■ TASK DATA:
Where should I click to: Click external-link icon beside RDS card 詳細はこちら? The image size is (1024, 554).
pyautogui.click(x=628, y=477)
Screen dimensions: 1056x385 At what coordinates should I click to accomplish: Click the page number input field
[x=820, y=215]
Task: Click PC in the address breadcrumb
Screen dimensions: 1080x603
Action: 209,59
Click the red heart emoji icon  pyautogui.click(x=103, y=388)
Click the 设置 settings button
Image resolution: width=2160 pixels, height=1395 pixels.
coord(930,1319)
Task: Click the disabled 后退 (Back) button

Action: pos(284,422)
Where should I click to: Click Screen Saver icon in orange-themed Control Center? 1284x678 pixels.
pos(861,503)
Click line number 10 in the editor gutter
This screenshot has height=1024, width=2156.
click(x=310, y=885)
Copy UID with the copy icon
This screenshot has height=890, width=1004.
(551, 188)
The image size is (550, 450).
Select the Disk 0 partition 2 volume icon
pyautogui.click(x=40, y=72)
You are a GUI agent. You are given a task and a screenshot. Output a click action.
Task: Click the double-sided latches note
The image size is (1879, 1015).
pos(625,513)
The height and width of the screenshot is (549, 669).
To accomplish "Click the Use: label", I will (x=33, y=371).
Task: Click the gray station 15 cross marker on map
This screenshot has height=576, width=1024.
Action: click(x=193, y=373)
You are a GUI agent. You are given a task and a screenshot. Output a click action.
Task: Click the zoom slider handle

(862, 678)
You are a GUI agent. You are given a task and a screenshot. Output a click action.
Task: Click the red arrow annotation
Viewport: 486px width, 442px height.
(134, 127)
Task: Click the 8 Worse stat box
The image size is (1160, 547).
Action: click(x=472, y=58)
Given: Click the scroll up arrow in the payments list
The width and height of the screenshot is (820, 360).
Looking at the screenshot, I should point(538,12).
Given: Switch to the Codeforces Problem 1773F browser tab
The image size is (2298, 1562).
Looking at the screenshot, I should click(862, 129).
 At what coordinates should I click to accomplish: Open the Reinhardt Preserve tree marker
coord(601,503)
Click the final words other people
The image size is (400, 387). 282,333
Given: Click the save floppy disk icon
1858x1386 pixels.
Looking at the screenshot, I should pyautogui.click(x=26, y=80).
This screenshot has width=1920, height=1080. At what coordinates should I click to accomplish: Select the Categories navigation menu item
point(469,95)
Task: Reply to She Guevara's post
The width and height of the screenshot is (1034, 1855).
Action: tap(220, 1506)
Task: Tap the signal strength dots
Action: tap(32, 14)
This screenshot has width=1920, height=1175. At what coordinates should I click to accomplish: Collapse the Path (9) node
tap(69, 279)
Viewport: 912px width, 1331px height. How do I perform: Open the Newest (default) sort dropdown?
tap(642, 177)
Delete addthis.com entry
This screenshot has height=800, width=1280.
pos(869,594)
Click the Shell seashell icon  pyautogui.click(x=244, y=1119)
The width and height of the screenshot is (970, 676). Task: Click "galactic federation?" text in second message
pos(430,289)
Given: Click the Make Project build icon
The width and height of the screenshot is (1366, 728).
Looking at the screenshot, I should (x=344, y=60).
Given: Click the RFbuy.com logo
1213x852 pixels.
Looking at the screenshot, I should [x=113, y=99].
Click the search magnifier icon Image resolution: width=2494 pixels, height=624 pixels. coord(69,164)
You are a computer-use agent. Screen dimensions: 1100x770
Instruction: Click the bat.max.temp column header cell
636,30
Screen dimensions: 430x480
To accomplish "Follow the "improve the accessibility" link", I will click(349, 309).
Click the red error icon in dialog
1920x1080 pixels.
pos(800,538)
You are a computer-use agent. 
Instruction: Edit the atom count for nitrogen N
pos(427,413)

■ STATED TASK:
Copy out the entries above word for word, beginning with the line that contains "Viewport: 912px width, 1331px" and continuing through the line that contains "Click the search", both included.

■ RESPONSE BELOW:
Viewport: 912px width, 1331px height. How do I perform: Open the Newest (default) sort dropdown?
tap(642, 177)
Delete addthis.com entry
This screenshot has height=800, width=1280.
pos(869,594)
Click the Shell seashell icon  pyautogui.click(x=244, y=1119)
The width and height of the screenshot is (970, 676). Task: Click "galactic federation?" text in second message
pos(430,289)
Given: Click the Make Project build icon
The width and height of the screenshot is (1366, 728).
Looking at the screenshot, I should (x=344, y=60).
Given: Click the RFbuy.com logo
1213x852 pixels.
Looking at the screenshot, I should [x=113, y=99].
Click the search magnifier icon Image resolution: width=2494 pixels, height=624 pixels. coord(69,164)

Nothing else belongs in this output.